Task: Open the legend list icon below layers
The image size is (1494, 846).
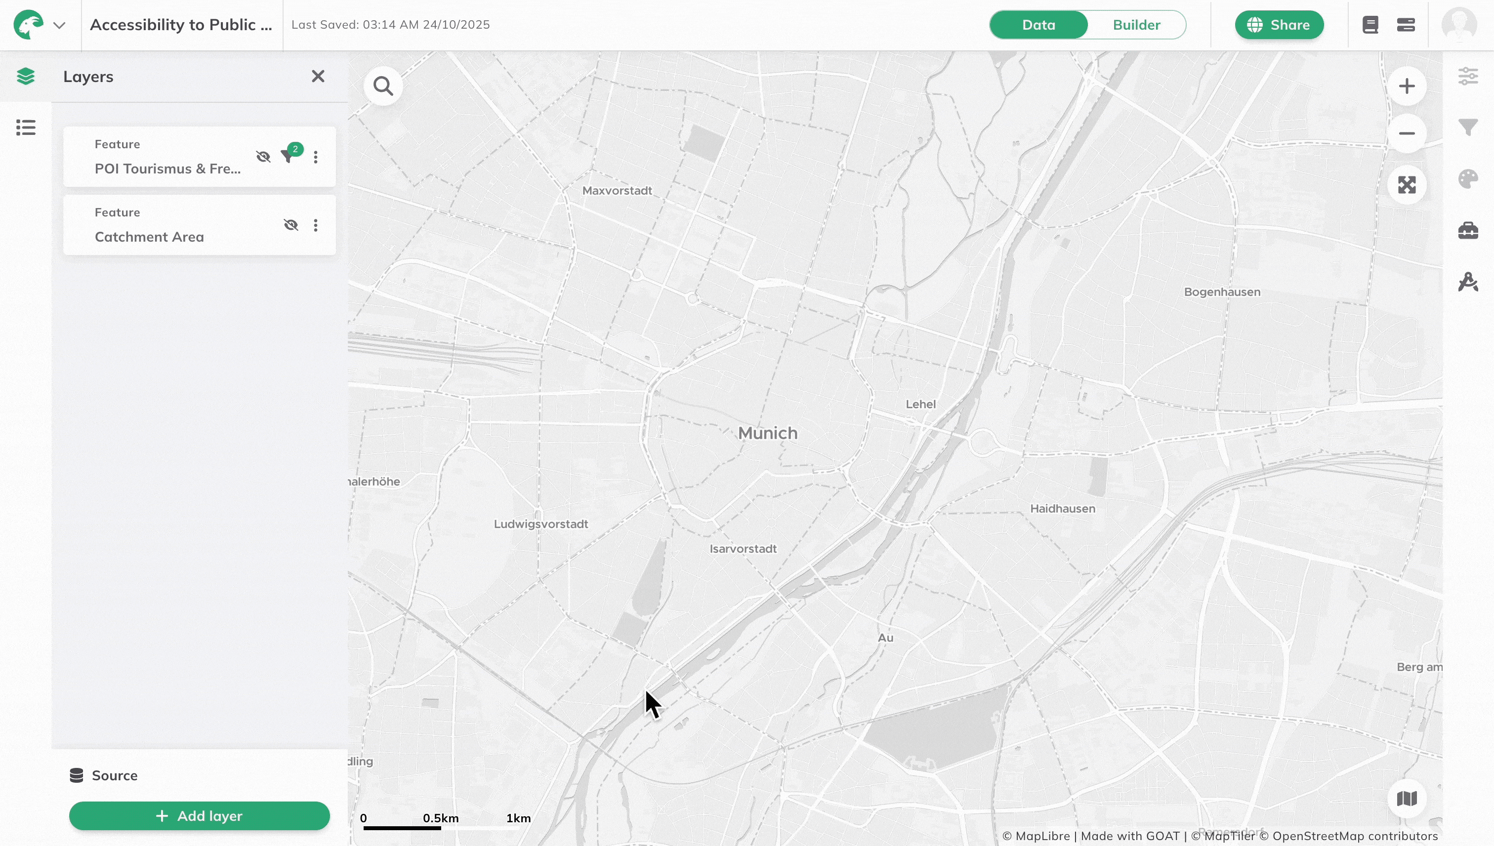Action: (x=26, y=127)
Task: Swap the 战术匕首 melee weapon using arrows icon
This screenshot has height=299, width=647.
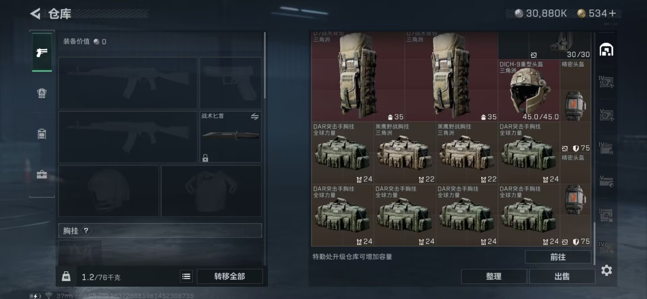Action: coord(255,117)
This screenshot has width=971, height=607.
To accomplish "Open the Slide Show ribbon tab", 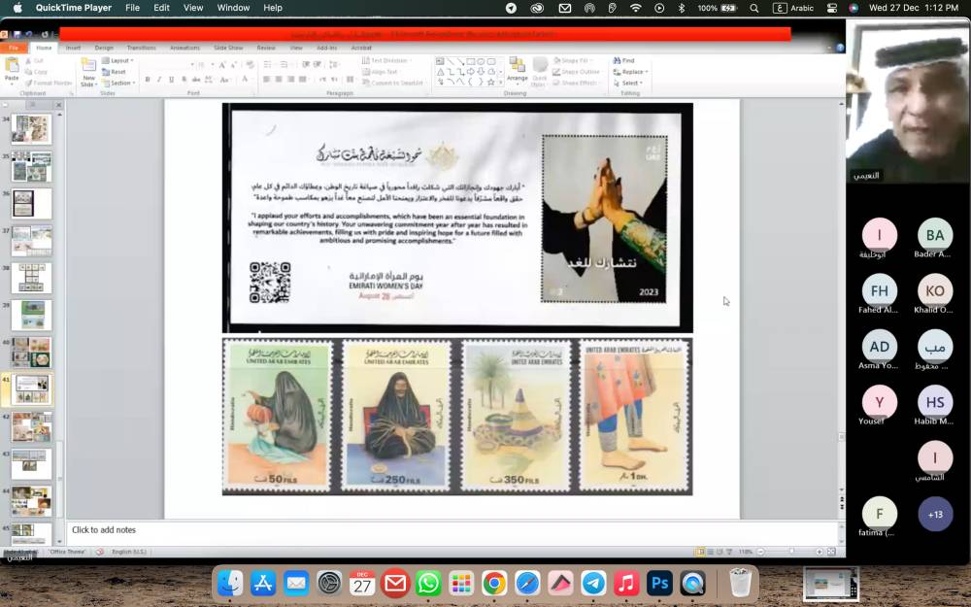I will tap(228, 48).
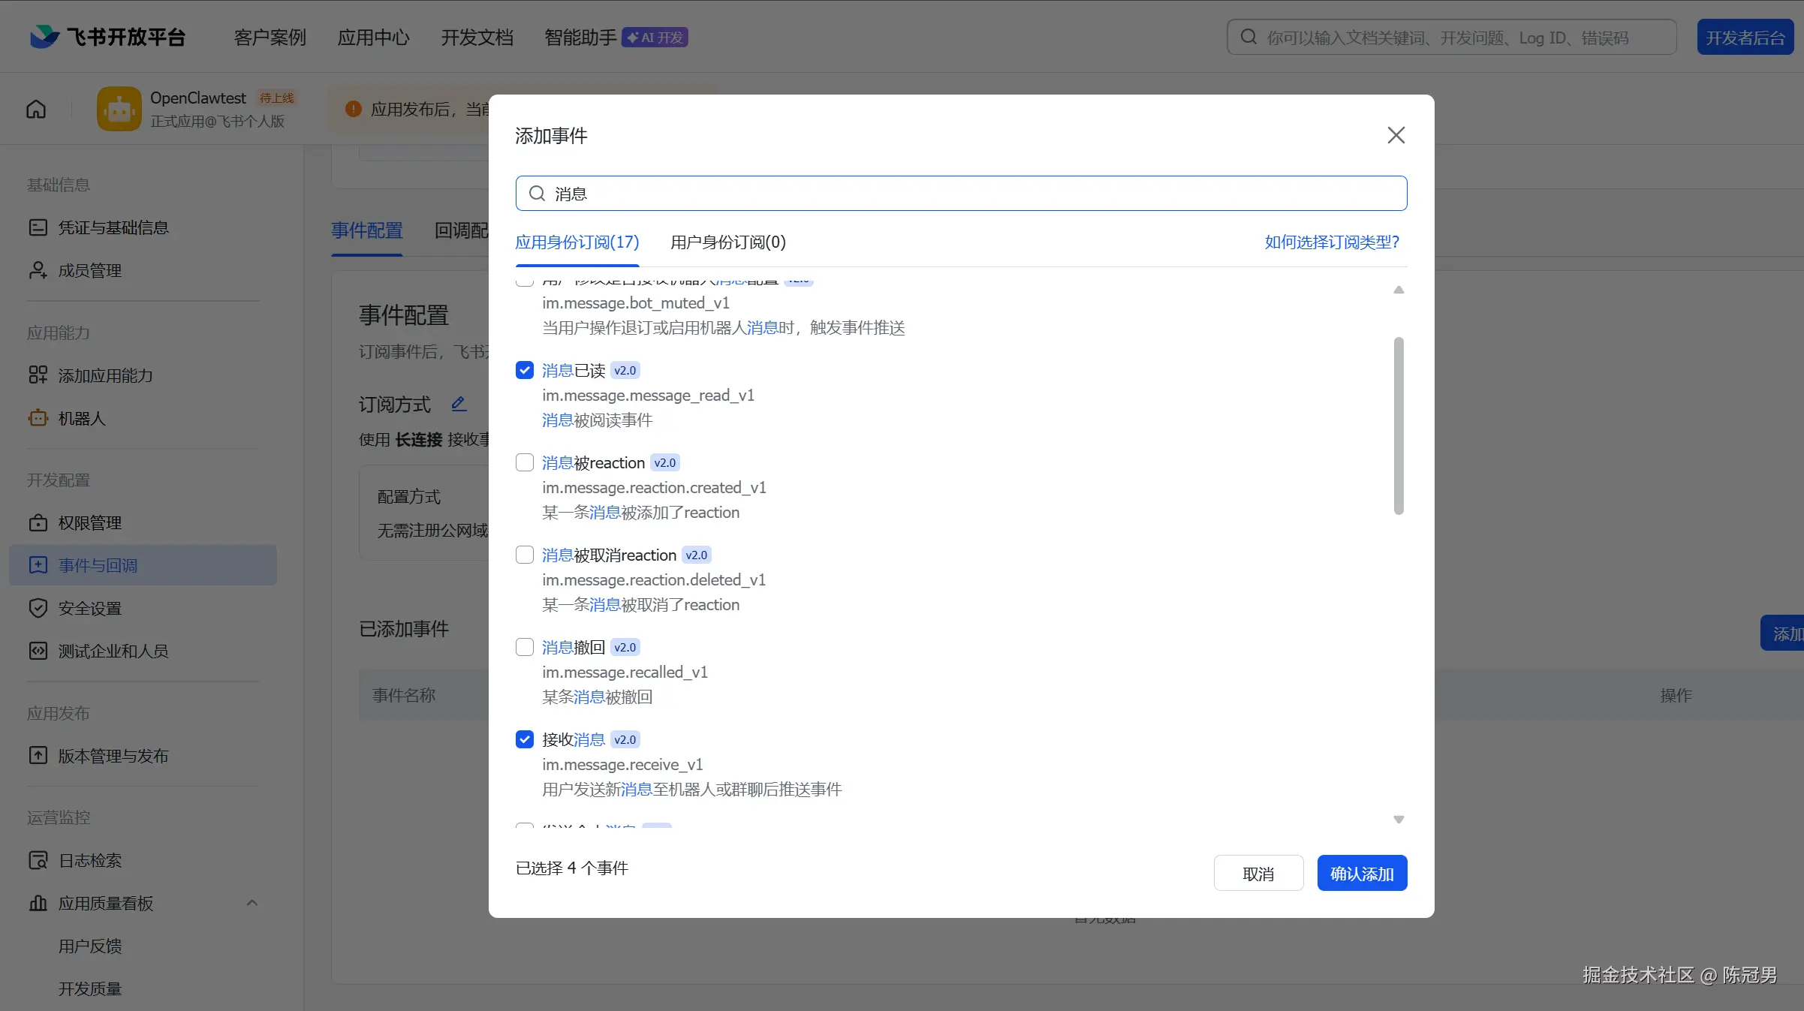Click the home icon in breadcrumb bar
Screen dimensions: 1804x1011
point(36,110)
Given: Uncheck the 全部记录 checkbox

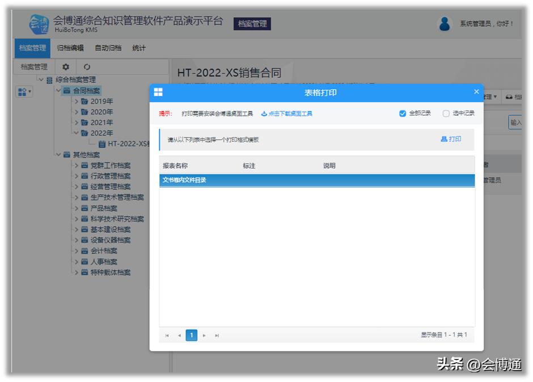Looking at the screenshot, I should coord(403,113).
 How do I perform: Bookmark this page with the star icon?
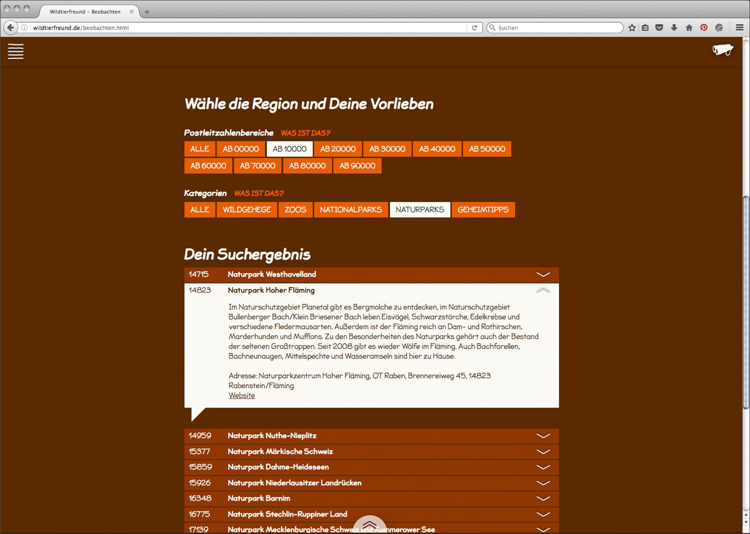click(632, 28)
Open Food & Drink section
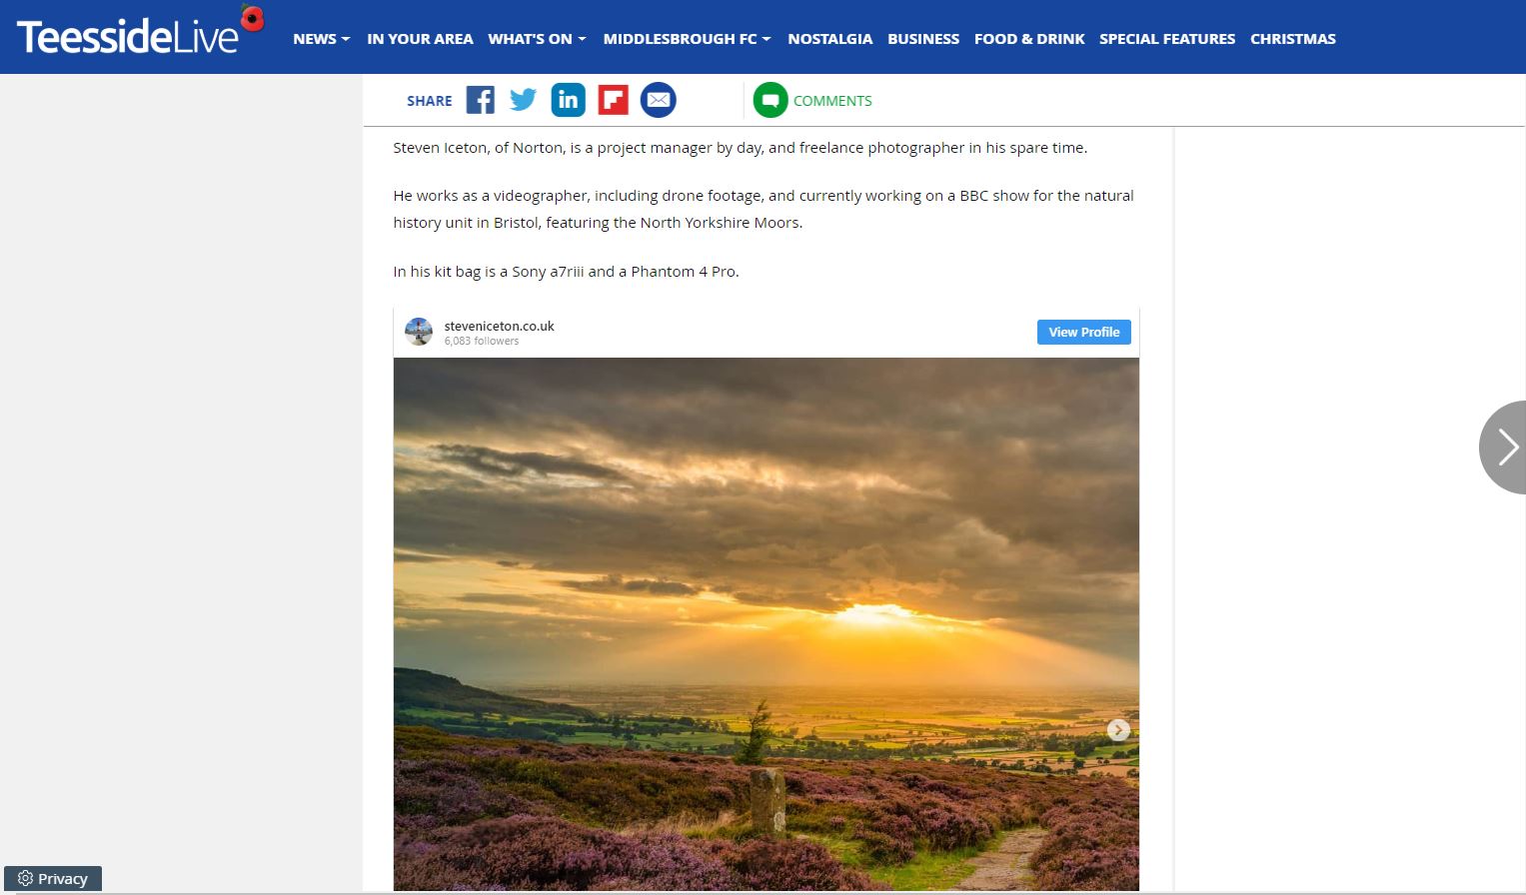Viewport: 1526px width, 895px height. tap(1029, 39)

Aim of the exercise =>
Starting with the line that contains "Given: Uncheck the 全部记录 checkbox" and going on through the end of the data above, arrange each line as a string in a JSON list, skipping blank lines and leaving out the pictures.

Exercise response =>
[
  "Given: Uncheck the 全部记录 checkbox",
  "Looking at the screenshot, I should coord(403,113).",
  " How do I perform: Bookmark this page with the star icon?",
  "click(632, 28)",
  "Open Food & Drink section",
  "Viewport: 1526px width, 895px height. tap(1029, 39)"
]